Brief Introduction to Zhejiang

Zhejiang, located in the southern part of Yangtze River Delta of the southeast coast of China, lies to the east of the East China Sea, south of Fujian Province, west of Jiangxi Province and Anhui Province, and north of Shanghai and Jiangsu Province. Zhejiang, which literally means a zigzagging river, is named because of the largest river in that territory, Qiantang River. The name of the province is often abbreviated to its first character "" or Zhe, with Hangzhou as its provincial capital.

Zhejiang is one of the richest and most developed provinces in China. As of 2016, its nominal GDP was US$711 billion (CN4.73 trilion), about 6.35% of the country's GDP and ranked 4th among province-level administrative units; the province's primary, secondary, and tertiary industries were worth CN196.52 billion (US$29.59 billion), CN2.12 trillion (US$319.09 billion), and CN2.41 trillion (US$362.70 billion) respectively. Its nominal GDP per capita was US$12,784 (CN84,916) and ranked the 5th in the country. The private sector in the province has been playing an increasingly important role in boosting the regional economy since Economic Reform in 1978.
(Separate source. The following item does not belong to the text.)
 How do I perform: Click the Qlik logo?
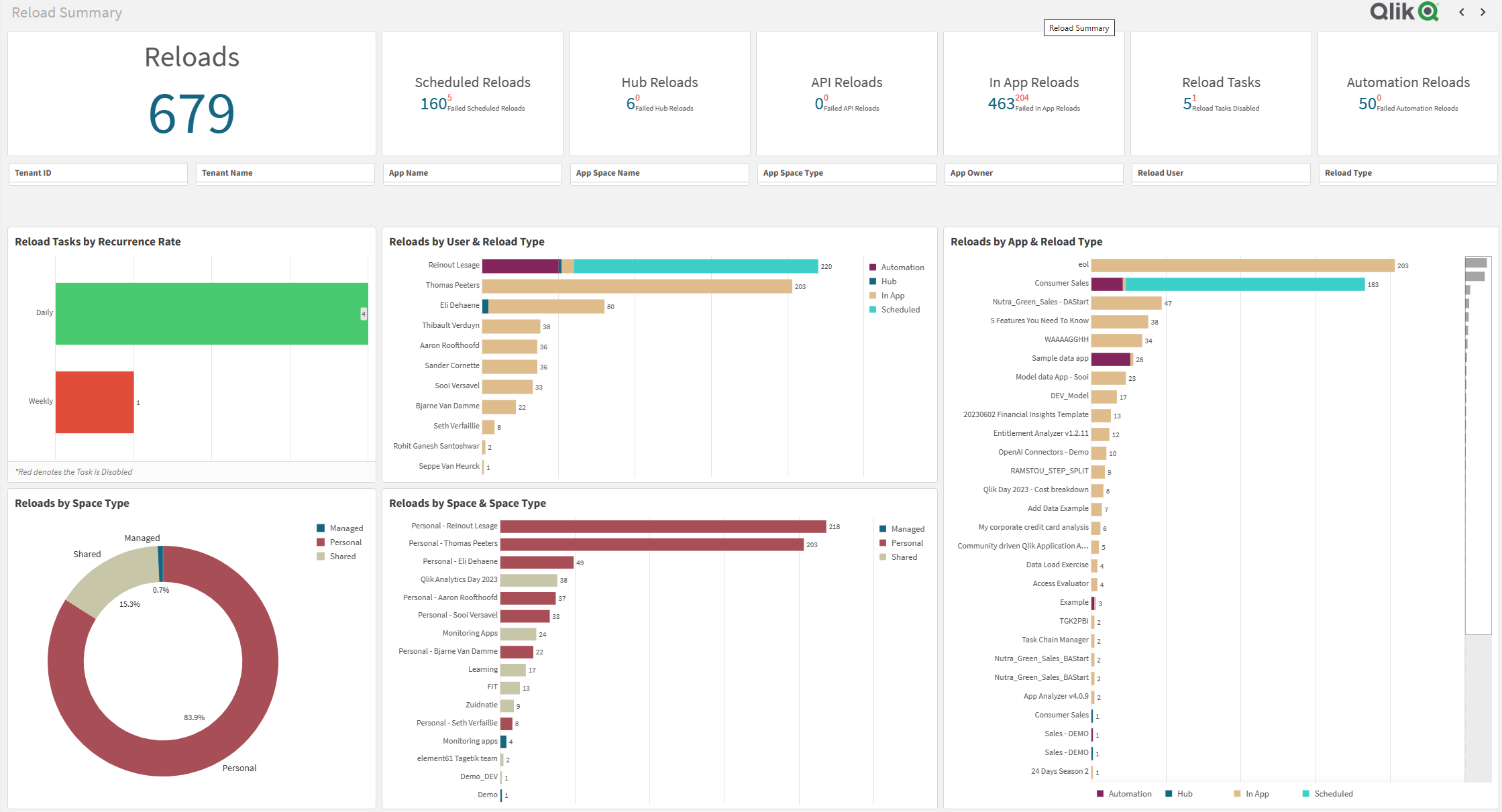[1403, 12]
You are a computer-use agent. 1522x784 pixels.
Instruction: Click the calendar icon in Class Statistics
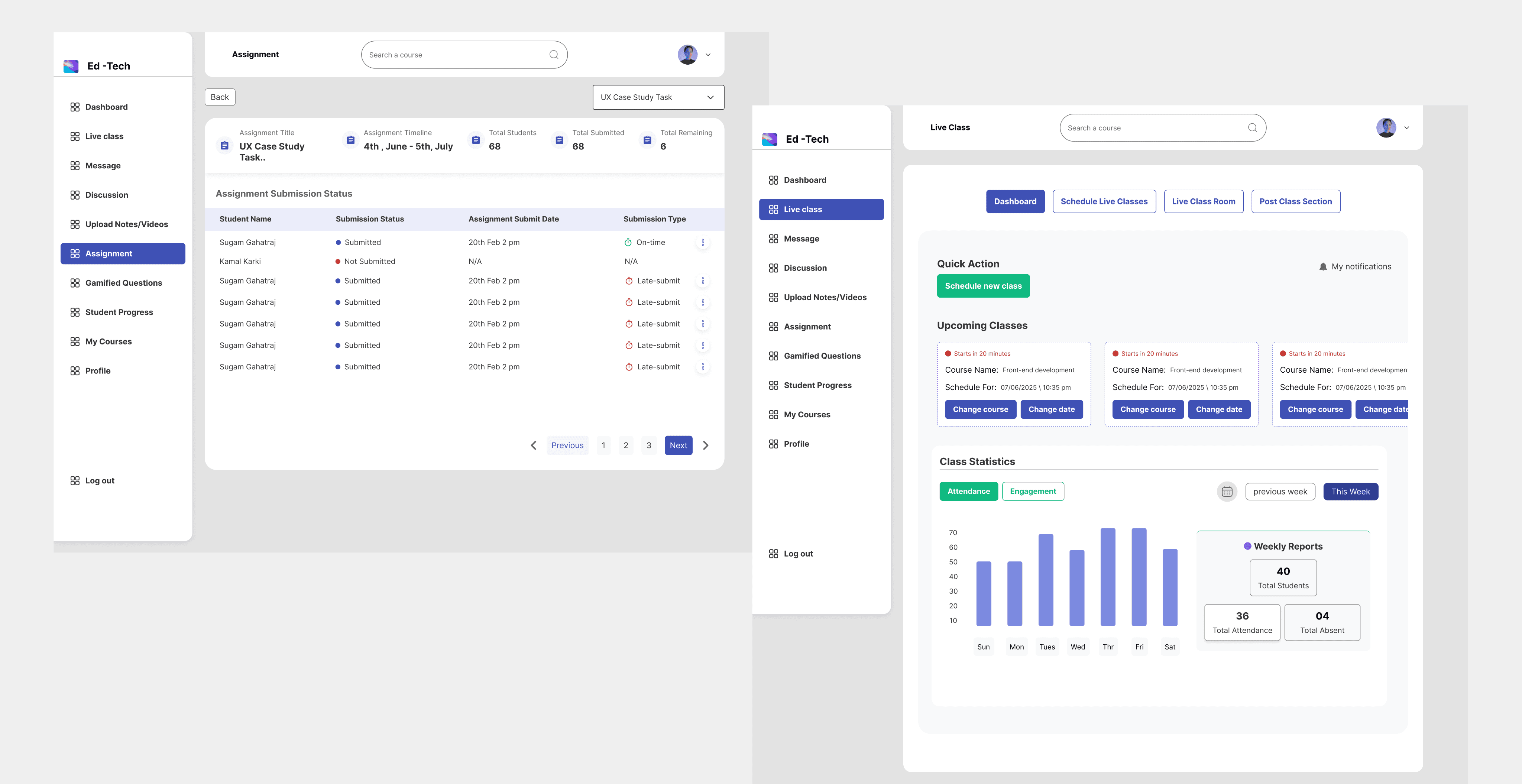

Zhejiang's main manufacturing sectors are electromechanical industries, textiles, chemical industries, food, and construction materials. In recent years Zhejiang has followed its own development model, dubbed the "Zhejiang model", which is based on prioritizing and encouraging entrepreneurship, an emphasis on small businesses responsive to the whims of the market, large public investments into infrastructure, and the production of low-cost goods in bulk for both domestic consumption and export. As a result, Zhejiang has made itself one of the richest provinces, and the "Zhejiang spirit" has become something of a legend within China. However, some economists now worry that this model is not sustainable, in that it is inefficient and places unreasonable demands on raw materials and public utilities, and also a dead end, in that the myriad small businesses in Zhejiang producing cheap goods in bulk are unable to move to more sophisticated or technologically more advanced industries. The economic heart of Zhejiang is moving from North Zhejiang, centered on Hangzhou, southeastward to the region centered on Wenzhou and Taizhou. The per capita disposable income of urbanites in Zhejiang reached 47,237 yuan (US$7,112) in 2016, an annual real growth of 8.1%. The per capita disposable income of rural residents stood at 22,866 yuan (US$3,442), a real growth of 8.2% year-on-year.

Traditionally, the province is known as the "Land of Fish and Rice". True to its name, rice is the main crop, followed by wheat; north Zhejiang is also a center of aquaculture in China, and the Zhoushan fishery is the largest fishery in the country. The main cash crops include jute and cotton, and the province also leads the provinces of China in tea production. (The renowned Longjing tea is a product of Hangzhou.) Zhejiang's towns have been known for handicraft production of goods such as silk, for which it is ranked second among the provinces. Its many market towns connect the cities with the countryside.

As of 1832, the province was exporting silk, paper, fans, pencils, wine, dates, tea and "golden-flowered" hams.

Ningbo, Wenzhou, Taizhou and Zhoushan are important commercial ports. The Hangzhou Bay Bridge between Haiyan

County and Cixi, is the longest bridge over a continuous body of sea water in the world.